▶ [Supplied data]:
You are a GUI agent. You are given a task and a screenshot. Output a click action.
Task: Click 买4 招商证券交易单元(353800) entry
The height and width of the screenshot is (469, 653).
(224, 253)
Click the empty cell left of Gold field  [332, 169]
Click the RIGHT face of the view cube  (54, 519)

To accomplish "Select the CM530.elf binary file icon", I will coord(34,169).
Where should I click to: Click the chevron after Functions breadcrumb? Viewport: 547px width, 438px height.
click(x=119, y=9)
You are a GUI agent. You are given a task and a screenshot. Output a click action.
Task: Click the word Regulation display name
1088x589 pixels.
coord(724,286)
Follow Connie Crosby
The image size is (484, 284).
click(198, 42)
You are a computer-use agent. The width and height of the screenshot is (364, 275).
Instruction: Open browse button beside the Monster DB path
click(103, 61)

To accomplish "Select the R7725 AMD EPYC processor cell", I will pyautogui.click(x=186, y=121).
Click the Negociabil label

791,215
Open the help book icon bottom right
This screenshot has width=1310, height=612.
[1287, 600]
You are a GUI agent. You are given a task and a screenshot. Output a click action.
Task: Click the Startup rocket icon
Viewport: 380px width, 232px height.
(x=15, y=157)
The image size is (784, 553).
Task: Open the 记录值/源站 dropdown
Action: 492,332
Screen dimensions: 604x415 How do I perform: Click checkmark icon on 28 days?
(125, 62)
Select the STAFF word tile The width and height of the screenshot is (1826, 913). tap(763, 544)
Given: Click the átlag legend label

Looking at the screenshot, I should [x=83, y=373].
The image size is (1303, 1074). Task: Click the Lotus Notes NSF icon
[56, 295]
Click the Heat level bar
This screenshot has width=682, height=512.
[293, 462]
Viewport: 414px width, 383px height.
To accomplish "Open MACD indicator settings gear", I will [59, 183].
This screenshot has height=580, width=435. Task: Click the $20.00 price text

▶ [Work to complete]:
From the line that has "The image size is (484, 284)." through the line that has "Select the STAFF", copy every line exactly as it appears above, and leave out all others.

▶ [Exercise response]:
The image size is (484, 284).
click(198, 42)
You are a computer-use agent. The width and height of the screenshot is (364, 275).
Instruction: Open browse button beside the Monster DB path
click(103, 61)

To accomplish "Select the R7725 AMD EPYC processor cell", I will pyautogui.click(x=186, y=121).
Click the Negociabil label

791,215
Open the help book icon bottom right
This screenshot has width=1310, height=612.
[1287, 600]
You are a GUI agent. You are given a task and a screenshot. Output a click action.
Task: Click the Startup rocket icon
Viewport: 380px width, 232px height.
(x=15, y=157)
The image size is (784, 553).
Task: Open the 记录值/源站 dropdown
Action: 492,332
Screen dimensions: 604x415 How do I perform: Click checkmark icon on 28 days?
(125, 62)
Select the STAFF word tile The width and height of the screenshot is (1826, 913). tap(763, 544)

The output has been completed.